Um..There is A LOT of flying ants in my house. Will it hurt my babies if I let them nom on the ones that fly into their tank?


----------



## Sena Hansler (Aug 24, 2011)

Darn those flying ants....lol. I have had ants climb in, aphids drown, and flies get snagged under the hood of my tanks before. Usually they will be eaten, or pestered to death. I never found a problem with it, but it was annoying.. Any idea where those ants are coming from?


----------



## isochronism (Nov 24, 2012)

One Betta had a little fly go in under the hood. He was watching it. When it got down to two inches over the surface, he jumped and snatched it. He's hoping for more!


----------



## MattsBettas (Dec 18, 2012)

I had one of mine eat a mealworm that I accidentally dropped in his tank. He was just fine. They won't eat something they know they can't digest. Don't spray them!

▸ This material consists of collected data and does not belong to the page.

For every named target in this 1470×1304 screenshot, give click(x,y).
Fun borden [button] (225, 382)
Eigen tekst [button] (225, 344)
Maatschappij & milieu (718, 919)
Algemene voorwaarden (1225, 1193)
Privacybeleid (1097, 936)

Mine get fruit flys all the time lol.


----------



## xShainax (Feb 11, 2012)

Lol, we have cats and a dog, we don't spray


----------



## Sena Hansler (Aug 24, 2011)

Not true.. They will try to eat things they cannot digest: Mealworm shell stuck in a female's mouth. Luckily she was able to get it up the next day. Java moss through a baby betta's mouth and out his gill... I had to manually remove it.


----------



## xShainax (Feb 11, 2012)

Sena Hansler said:


> Not true.. They will try to eat things they cannot digest: Mealworm shell stuck in a female's mouth. Luckily she was able to get it up the next day. Java moss through a baby betta's mouth and out his gill... I had to manually remove it.

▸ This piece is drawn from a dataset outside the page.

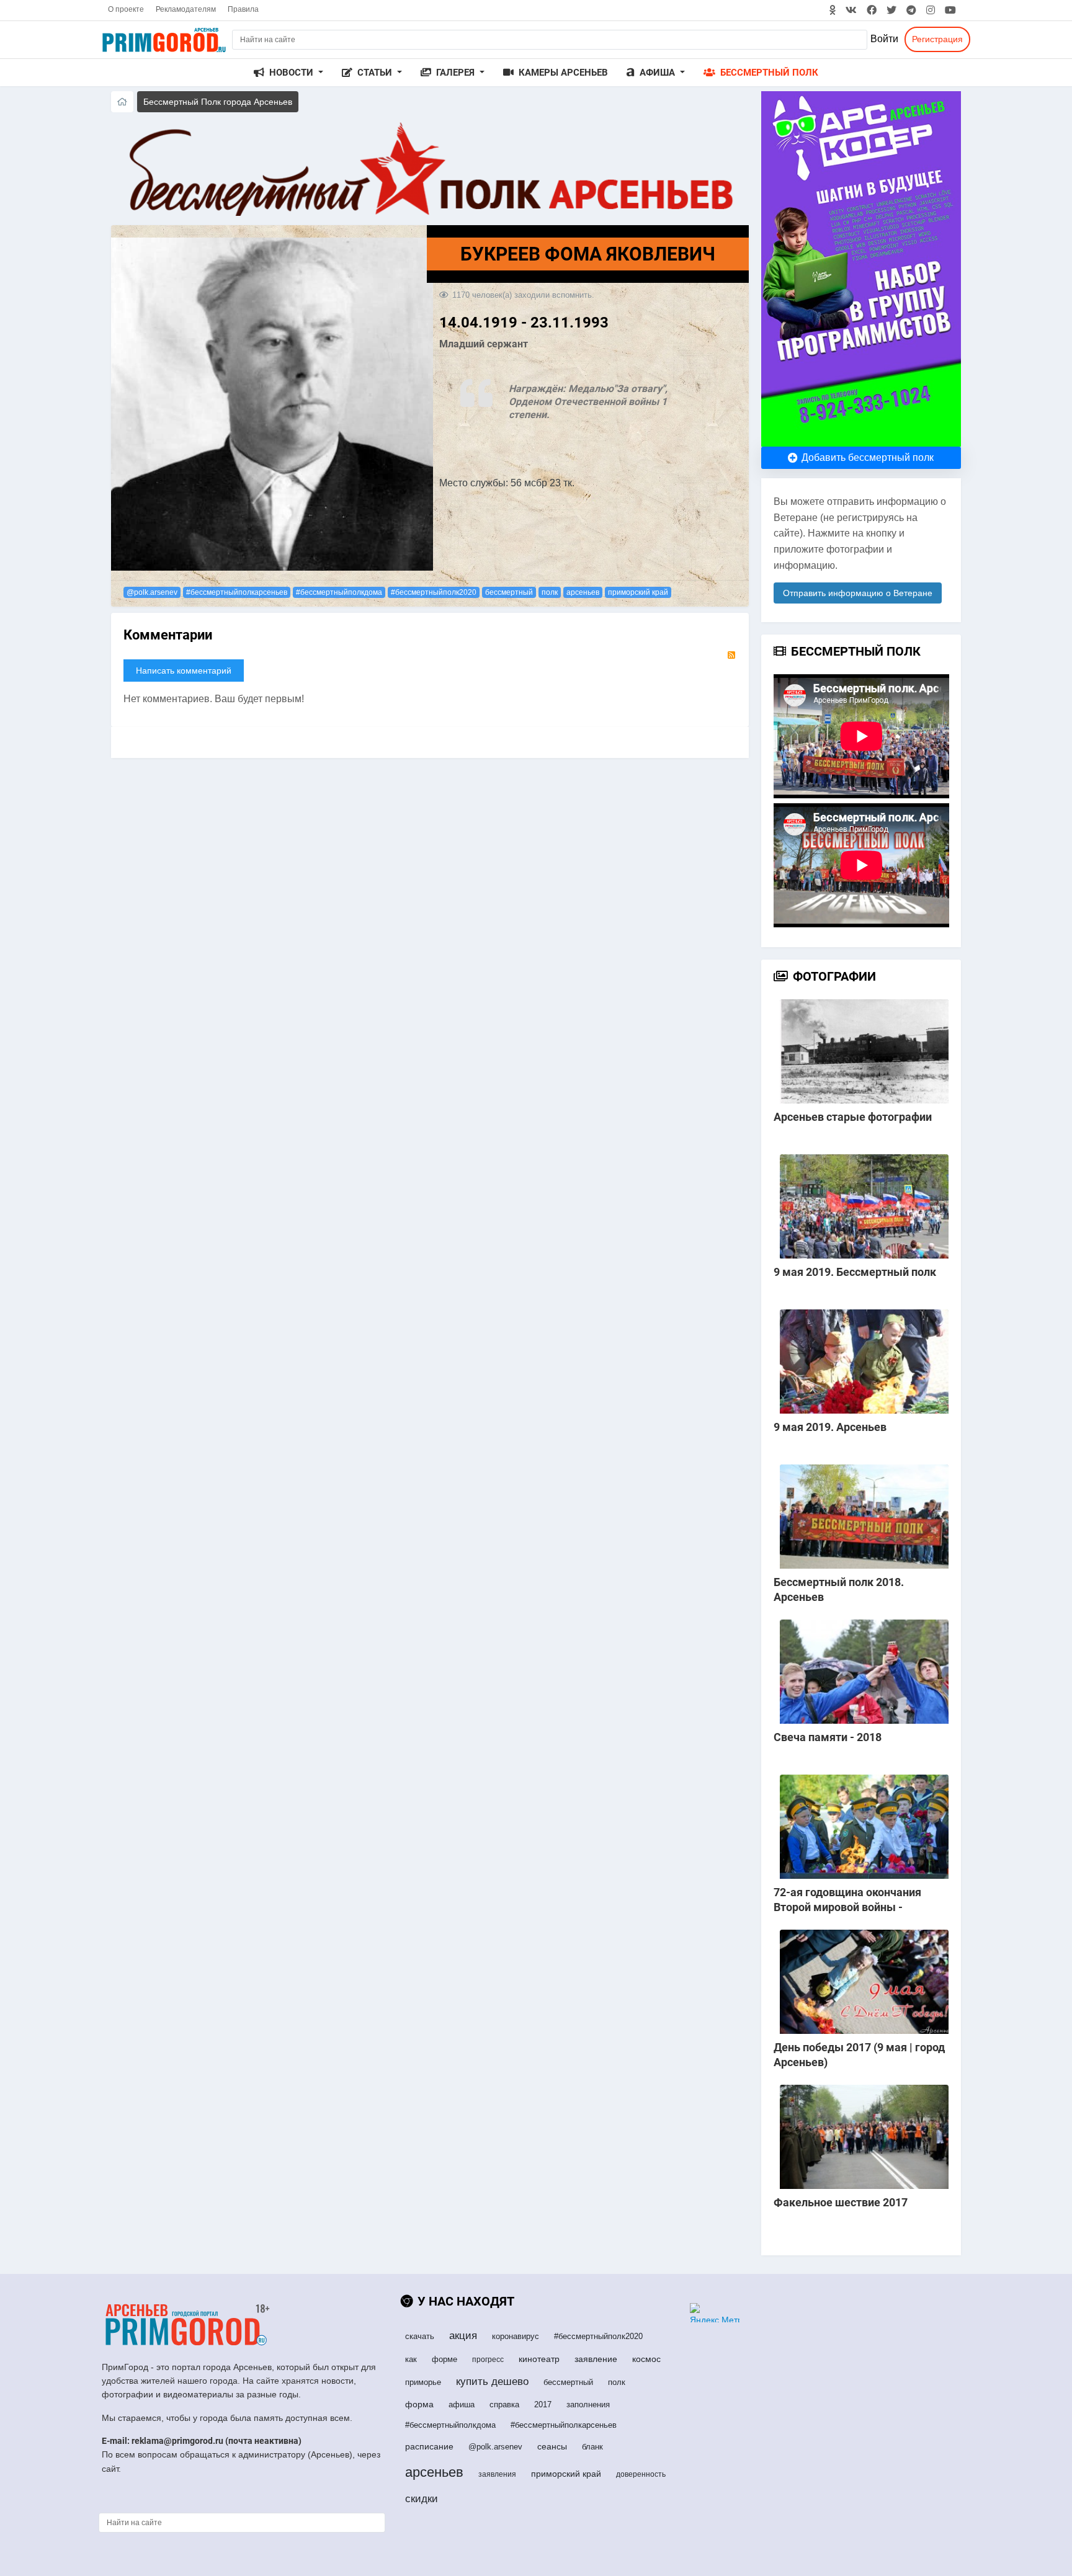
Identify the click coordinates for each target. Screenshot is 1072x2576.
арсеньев (582, 592)
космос (646, 2359)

I had to remove hair from Big Momma's mouth once. She hated me after. :lol:


----------



## Sena Hansler (Aug 24, 2011)

The baby was relieved :lol: My female was so upset... After that I shelled mealworms x.x


----------



## MattsBettas (Dec 18, 2012)

Really? I believe you completely... Just sharing that my PK ate an entire mealworm, and I watched him deficate it. So he obviously digested (most of) it. But... Ants should be digestible unless they are those super big scary weird ones lol.


----------



## Sena Hansler (Aug 24, 2011)

Yes, really. The shell is not going to be digested... Well, it can be... But think of it like gum for us. We swallow it and it takes YEARS to break down. Similar to fish (though different time frame)


----------



## MattsBettas (Dec 18, 2012)

Gum doesn't take years to break down- it moves out of us in the same amount time as everything else. http://science.howstuffworks.com/science-vs-myth/everyday-myths/gum-seven-years.htm I would compare it more to corn... We can't digest the cellulose in the shell... I think you all know what comes next . 

The mealworm shell would likely be partially digested, would it not?


----------



## percyfyshshelley (Feb 26, 2013)

Matt this post is going in a disturbing direction lol.


----------



## Sena Hansler (Aug 24, 2011)

Either way it is dangerous. It can get lodged in their throats, their intestine, etc.I know this first hand, as do a few members on here (who were the ones who taught me to deshell the mealies). Currently for informational purposes I am doing betta anatomy... And I can tell you everything is ever so tiny :lol:


----------



## logisticsguy (Sep 7, 2012)

I had a java moss piece get stuck the mouth/gills of a young fish too! Silly fish. I felt like a fish doctor removing it.


----------



## xShainax (Feb 11, 2012)

I had to dislodge a pebble out of my goldfish's mouth. :lol:


----------